Given passage
+ + + + +

Around 60 million persons affected from hepatitis B, C
New Delhi: With a theme 'Detecting Hepatitis –The Missing Segments', Institute of Liver and Biliary Sciences (ILBS) launched a campaign against the leading cause of Hepatitis, which affects around 60 million persons and kills 1.5 lakh people per year across the country. The campaign also marks the 21st year of the Yellow Ribbon Campaign launched in 1998 by Hepatologist Dr Shiv Sarin. Yellow ribbon marks the fight against hepatitis – the most common symptom of which is Jaundice – a condition in which the skin turns yellow.
Speaking over the inauguration, Health Minister Satyendra Jain said that government is committed to fight hepatitis infection and it would cooperate with health institutions like ILBS to promote the health and well-being of the people of Delhi. He requested everyone to improve their own health awareness, and stressed that health education should be a part of every curriculum right from school days up until higher education.
Jain also said that four crucial drugs used to increase life expectancy of patients with Hepatitis C, are available for free in Delhi govt hospitals and dispensaries. He also gave the slogan "love your liver" as a way of increasing awareness about this important organ.
Delhi Chief Secretary Vijay Kumar Dev applauded ILBS for its never ending commitment to the cause of hepatitis elimination and assured that the Delhi govt would continue to support ILBS and its development without fail.

+ + + + +

Tasks and exercises
• a. Name every person mentioned in the hepatitis campaign article.
• b. Copy the hepatitis campaign article word for word from "Jain also said" up to and including "this important organ.".
• c. Extend the article on the ILBS hepatitis campaign, picking up after its final sentence.

Information shown
+ + + + +

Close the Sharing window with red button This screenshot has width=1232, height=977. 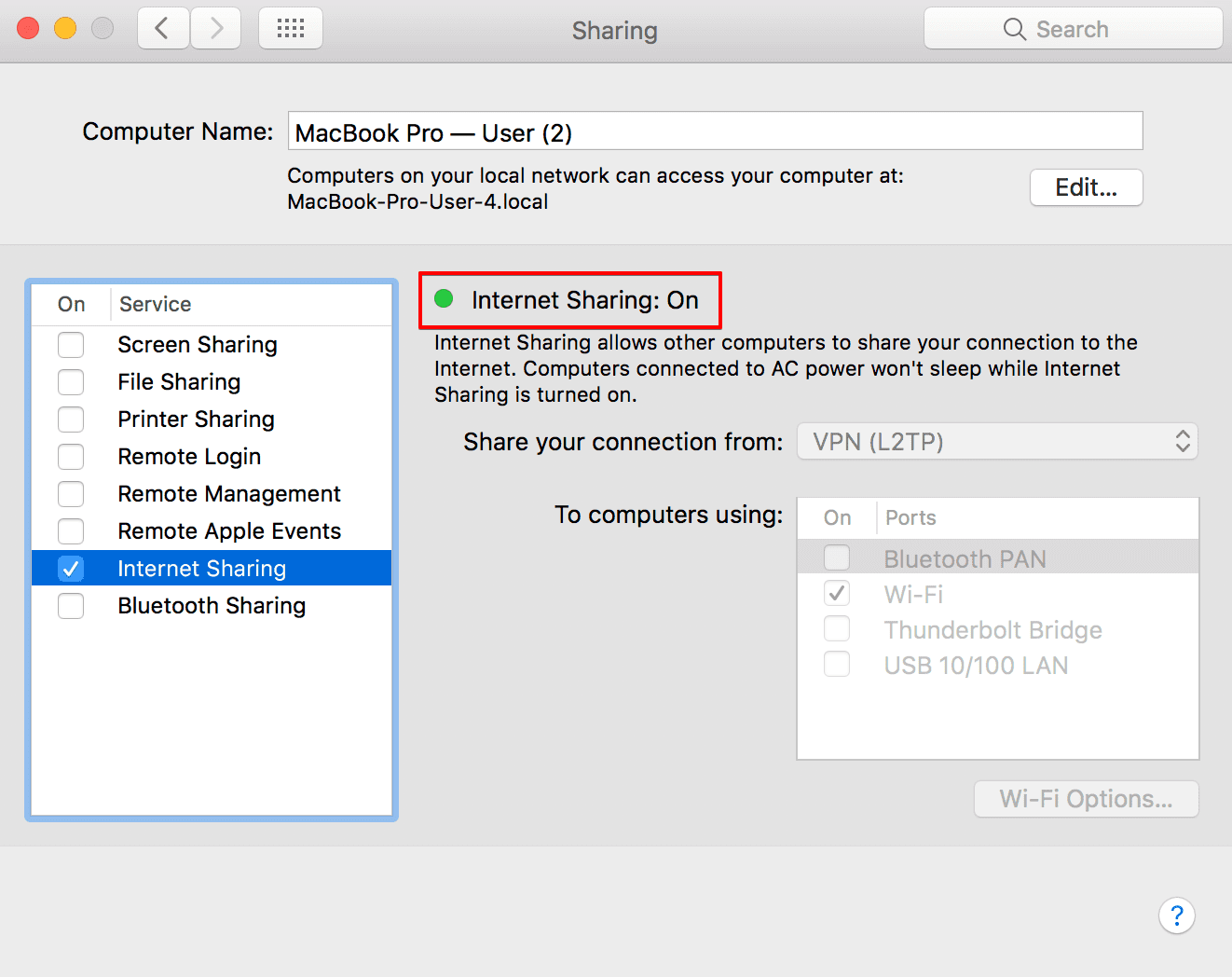pos(28,29)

+ + + + +

Task-by-task answers
• a. Dr Shiv Sarin, Satyendra Jain, Vijay Kumar Dev

• b.
Jain also said that four crucial drugs used to increase life expectancy of patients with Hepatitis C, are available for free in Delhi govt hospitals and dispensaries. He also gave the slogan "love your liver" as a way of increasing awareness about this important organ.

• c.
ILBS Director Dr SK Sarin reemphasized that only children can make a difference in the understanding of hepatitis B and expressed regret that children get this disease from their mothers for no fault of theirs. He exhorted everyone to "Be Aware and Make Aware" and to take a pledge to get every newborn vaccinated.
Dr Sarin requested the government to make Hepatitis a notifiable disease and stop discrimination of the infected and emphasized that despite liver being accountable for majority of diseases, yet other organs like heart get more public attention. "Citizens need to know that only one of 100 die of hepatitis B infection and only 10-20% of those carrying the virus will suffer from the disease," says Dr SK Sarin.
On the occasion, ILBS also launched two new websites with the goal to spread awareness about Hepatitis B and C across the country and create an enabling environment for individuals with hepatitis and their families in India for social participation and care seeking.
Under this initiative, there would be a multi-tier oration/symposium competition for school students, wherein the students, with support from their parents and teachers, make an oration related to viral Hepatitis B and C.